Classroom lesson · Nan Madol - the city built on the sea · 🇫🇲 Micronesia

Nan Madol - the city built on the sea

A UNESCO World Heritage stone city built on a coral reef in Pohnpei

Ancient stone walls of Nan Madol rising from the water on the coast of Pohnpei

Photo · Wikimedia Commons

What is it?

Nan Madol is one of the most amazing places on Earth - a city built entirely on tiny artificial islands sitting on top of a coral reef in the ocean. Builders stacked enormous basalt rock columns, some heavier than a car, to make walls, canals and platforms. It was built around 800 years ago on the island of Pohnpei in Micronesia.

Tell me more

Nan Madol means 'the space between' - a name that perfectly describes it, because the whole city is a maze of stone walls and watery canals. It covers about 18 square kilometres and has about 100 artificial islands, each one built by piling up thousands of large stone columns. At high tide, the sea fills the canals between the islands and you must travel by canoe.

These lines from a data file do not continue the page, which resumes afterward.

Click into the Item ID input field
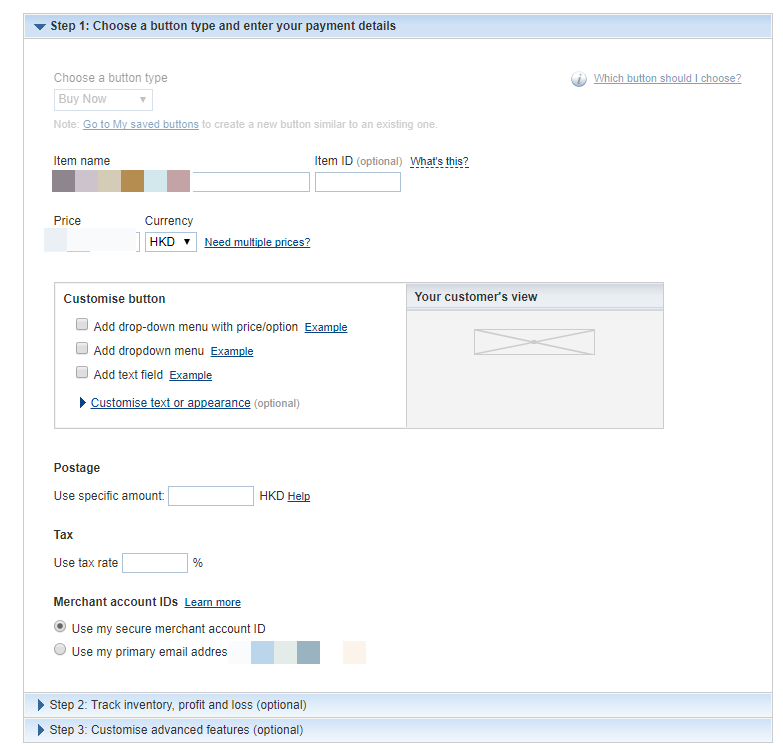 click(358, 182)
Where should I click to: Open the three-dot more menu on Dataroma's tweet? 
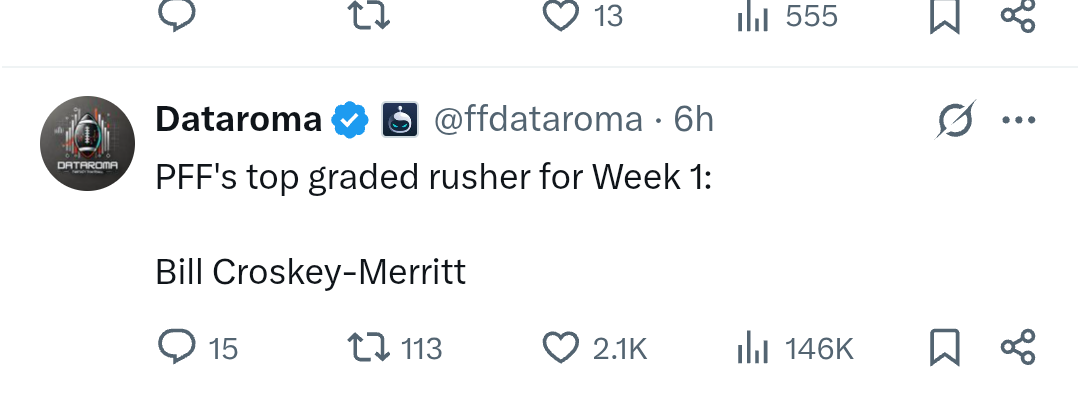click(x=1019, y=120)
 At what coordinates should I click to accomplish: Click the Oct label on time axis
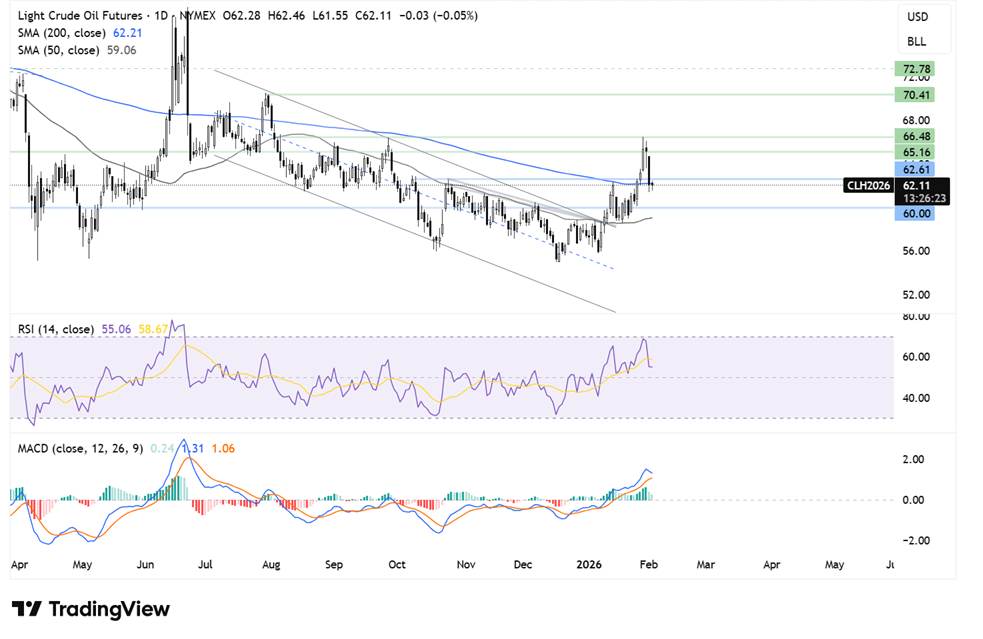point(398,564)
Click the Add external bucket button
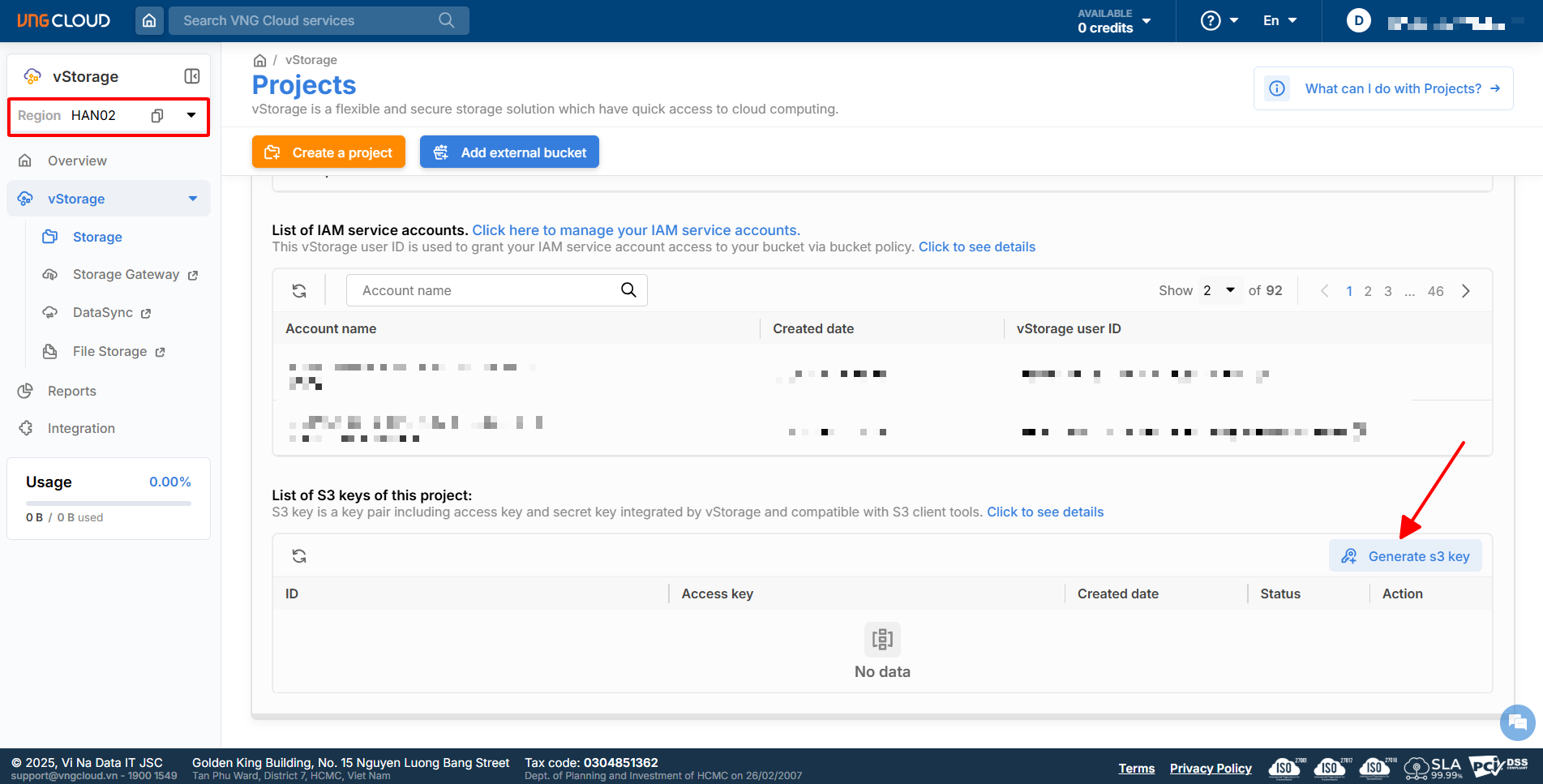 click(509, 152)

The rock columns used to build Nan Madol are called basalt - a kind of volcanic rock that breaks naturally into long, straight pieces, a bit like giant pencils. The builders fitted these columns together like a giant log-cabin puzzle, without any cement. Some single blocks weigh 50 tonnes - that is heavier than six elephants.

Scientists and local storytellers are still not entirely sure how those huge stones were moved across the reef and stacked so neatly. Local legends say the builders had magical powers that let them fly the stones through the air. Today, historians think they used wooden rafts, ropes and hundreds of people working together.

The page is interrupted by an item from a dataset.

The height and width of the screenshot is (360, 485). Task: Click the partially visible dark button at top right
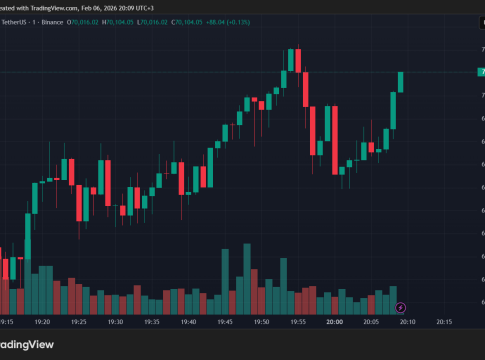(482, 23)
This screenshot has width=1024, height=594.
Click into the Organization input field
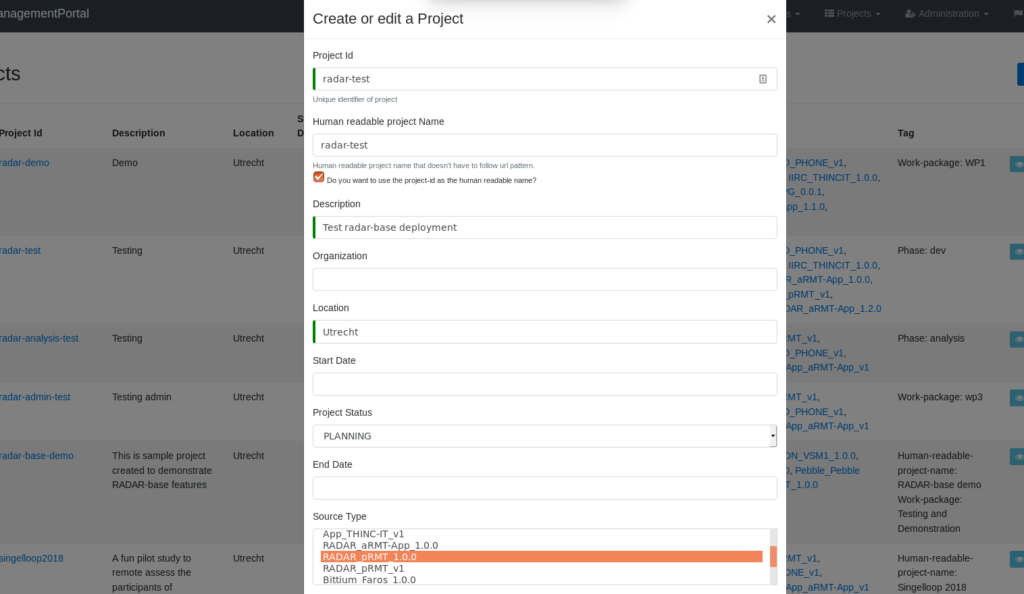[545, 279]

In 2016, the United Nations put Nan Madol on its list of World Heritage Sites - places so special and important that the whole world agrees they should be looked after. Nan Madol is one of the only such sites built entirely on the sea.

In the classroom

Walk your class through this in 15 minutes.

Talk together

Discussion prompts

  1. 01Building Nan Madol meant moving enormous rocks across the sea. What tools might the builders have invented to do this?
  2. 02Nan Madol is a city you travel around by canoe. How would your day feel different if your streets were all water?
  3. 03Why do you think humans all over the world built amazing things thousands of years ago, even without the machines we have today?
Try this

Classroom activity

Using wooden blocks, LEGO or stacked books, try to build a small 'island platform' with no glue or cement - just stacking. How tall can you go before it wobbles? Discuss what shapes and arrangements are the most stable.